_WHAT IS BEING ASKED_
Which lines below hold the word "click"? Copy all of them.

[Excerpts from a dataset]

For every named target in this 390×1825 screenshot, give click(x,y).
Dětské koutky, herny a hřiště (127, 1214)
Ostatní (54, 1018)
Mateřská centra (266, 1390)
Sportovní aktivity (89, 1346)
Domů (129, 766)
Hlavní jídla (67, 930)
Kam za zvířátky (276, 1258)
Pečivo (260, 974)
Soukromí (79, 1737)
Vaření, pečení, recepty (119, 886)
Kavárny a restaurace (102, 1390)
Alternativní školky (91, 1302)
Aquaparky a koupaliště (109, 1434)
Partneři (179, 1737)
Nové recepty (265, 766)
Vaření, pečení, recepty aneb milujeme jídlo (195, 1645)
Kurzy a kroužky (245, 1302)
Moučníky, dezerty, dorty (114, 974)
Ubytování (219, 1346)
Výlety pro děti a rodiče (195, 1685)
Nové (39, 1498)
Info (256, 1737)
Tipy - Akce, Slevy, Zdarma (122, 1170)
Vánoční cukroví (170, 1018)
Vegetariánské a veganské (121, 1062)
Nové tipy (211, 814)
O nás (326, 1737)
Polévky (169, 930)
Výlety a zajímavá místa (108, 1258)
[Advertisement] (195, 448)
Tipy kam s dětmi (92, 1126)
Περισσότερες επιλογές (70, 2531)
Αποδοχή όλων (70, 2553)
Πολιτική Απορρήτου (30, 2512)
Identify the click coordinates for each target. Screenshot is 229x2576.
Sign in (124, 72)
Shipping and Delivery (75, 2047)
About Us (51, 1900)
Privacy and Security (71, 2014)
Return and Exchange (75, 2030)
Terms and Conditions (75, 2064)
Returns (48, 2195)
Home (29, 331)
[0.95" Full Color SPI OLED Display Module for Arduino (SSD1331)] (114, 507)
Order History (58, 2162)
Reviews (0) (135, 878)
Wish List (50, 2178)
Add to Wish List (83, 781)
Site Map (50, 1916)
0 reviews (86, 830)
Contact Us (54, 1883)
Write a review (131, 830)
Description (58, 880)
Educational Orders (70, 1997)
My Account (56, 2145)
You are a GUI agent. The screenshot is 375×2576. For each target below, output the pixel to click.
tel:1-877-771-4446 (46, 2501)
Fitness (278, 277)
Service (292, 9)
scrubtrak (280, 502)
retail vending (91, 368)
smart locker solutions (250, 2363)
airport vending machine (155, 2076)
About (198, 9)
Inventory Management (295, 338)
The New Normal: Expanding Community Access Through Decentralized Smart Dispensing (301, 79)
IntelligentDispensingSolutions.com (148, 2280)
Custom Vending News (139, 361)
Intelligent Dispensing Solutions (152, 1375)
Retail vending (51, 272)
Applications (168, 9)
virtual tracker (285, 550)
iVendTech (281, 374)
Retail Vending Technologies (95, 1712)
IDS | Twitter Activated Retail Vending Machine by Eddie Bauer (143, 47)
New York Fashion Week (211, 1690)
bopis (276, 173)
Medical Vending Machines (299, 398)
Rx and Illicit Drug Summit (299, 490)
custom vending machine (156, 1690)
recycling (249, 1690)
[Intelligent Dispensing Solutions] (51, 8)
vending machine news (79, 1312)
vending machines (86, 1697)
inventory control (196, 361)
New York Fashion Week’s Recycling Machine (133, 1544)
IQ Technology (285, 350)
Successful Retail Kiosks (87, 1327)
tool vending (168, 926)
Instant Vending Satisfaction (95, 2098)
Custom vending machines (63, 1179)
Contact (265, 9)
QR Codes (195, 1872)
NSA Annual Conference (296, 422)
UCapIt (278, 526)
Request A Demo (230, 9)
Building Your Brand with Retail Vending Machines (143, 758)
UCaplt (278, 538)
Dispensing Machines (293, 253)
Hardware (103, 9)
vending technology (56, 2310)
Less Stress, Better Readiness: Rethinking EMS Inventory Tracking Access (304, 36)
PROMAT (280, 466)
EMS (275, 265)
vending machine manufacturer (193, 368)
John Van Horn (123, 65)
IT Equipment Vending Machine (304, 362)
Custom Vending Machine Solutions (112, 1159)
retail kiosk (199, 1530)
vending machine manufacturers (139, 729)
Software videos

_TASK SOLUTION_
For every named target in this 390×1825 screenshot, give click(x,y).
Identify the click coordinates for each target. Screenshot is 229x2576.
You are a GUI agent. The screenshot is 375×2576. For each target below, output the pixel to click.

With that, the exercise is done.